### REQUIREMENTS
Reproduce the lines below word for word, keeping each one in its original order.

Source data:
● ● ● ● ● ● ●
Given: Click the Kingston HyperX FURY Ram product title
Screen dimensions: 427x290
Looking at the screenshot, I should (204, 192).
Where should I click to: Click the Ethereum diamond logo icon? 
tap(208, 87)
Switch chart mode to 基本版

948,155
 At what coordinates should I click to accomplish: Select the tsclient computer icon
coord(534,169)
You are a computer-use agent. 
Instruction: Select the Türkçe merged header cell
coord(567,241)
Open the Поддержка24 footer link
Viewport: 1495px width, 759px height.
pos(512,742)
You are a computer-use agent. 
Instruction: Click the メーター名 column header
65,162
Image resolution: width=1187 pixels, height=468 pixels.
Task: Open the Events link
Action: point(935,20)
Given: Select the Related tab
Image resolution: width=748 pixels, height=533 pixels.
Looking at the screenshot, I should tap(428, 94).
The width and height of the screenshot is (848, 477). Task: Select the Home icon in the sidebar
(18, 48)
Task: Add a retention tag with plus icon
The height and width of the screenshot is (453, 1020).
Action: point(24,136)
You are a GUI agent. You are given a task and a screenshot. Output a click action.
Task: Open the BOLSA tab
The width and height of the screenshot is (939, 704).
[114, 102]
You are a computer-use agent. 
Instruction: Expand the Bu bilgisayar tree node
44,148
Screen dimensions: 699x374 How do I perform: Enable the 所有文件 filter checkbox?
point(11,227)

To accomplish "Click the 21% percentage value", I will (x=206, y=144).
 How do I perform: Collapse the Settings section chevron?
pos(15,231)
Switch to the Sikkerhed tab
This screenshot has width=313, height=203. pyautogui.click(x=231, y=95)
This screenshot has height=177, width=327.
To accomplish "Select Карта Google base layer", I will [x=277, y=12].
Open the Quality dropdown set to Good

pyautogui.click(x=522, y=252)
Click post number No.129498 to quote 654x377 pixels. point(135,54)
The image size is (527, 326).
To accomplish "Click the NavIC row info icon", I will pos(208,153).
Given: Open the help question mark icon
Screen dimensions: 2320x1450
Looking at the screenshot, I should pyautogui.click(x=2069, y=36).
● ● ● ● ● ● ●
### RESPONSE
Given: Click the Kingston HyperX FURY Ram product title
Screen dimensions: 427x290
Looking at the screenshot, I should (204, 192).
Where should I click to: Click the Ethereum diamond logo icon? 
tap(208, 87)
Switch chart mode to 基本版

948,155
 At what coordinates should I click to accomplish: Select the tsclient computer icon
coord(534,169)
You are a computer-use agent. 
Instruction: Select the Türkçe merged header cell
coord(567,241)
Open the Поддержка24 footer link
Viewport: 1495px width, 759px height.
pos(512,742)
You are a computer-use agent. 
Instruction: Click the メーター名 column header
65,162
Image resolution: width=1187 pixels, height=468 pixels.
Task: Open the Events link
Action: point(935,20)
Given: Select the Related tab
Image resolution: width=748 pixels, height=533 pixels.
Looking at the screenshot, I should tap(428, 94).
The width and height of the screenshot is (848, 477). Task: Select the Home icon in the sidebar
(18, 48)
Task: Add a retention tag with plus icon
The height and width of the screenshot is (453, 1020).
Action: point(24,136)
You are a GUI agent. You are given a task and a screenshot. Output a click action.
Task: Open the BOLSA tab
The width and height of the screenshot is (939, 704).
[114, 102]
You are a computer-use agent. 
Instruction: Expand the Bu bilgisayar tree node
44,148
Screen dimensions: 699x374 How do I perform: Enable the 所有文件 filter checkbox?
point(11,227)

To accomplish "Click the 21% percentage value", I will (x=206, y=144).
 How do I perform: Collapse the Settings section chevron?
pos(15,231)
Switch to the Sikkerhed tab
This screenshot has width=313, height=203. pyautogui.click(x=231, y=95)
This screenshot has height=177, width=327.
To accomplish "Select Карта Google base layer", I will [x=277, y=12].
Open the Quality dropdown set to Good

pyautogui.click(x=522, y=252)
Click post number No.129498 to quote 654x377 pixels. point(135,54)
The image size is (527, 326).
To accomplish "Click the NavIC row info icon", I will pos(208,153).
Given: Open the help question mark icon
Screen dimensions: 2320x1450
Looking at the screenshot, I should pyautogui.click(x=2069, y=36).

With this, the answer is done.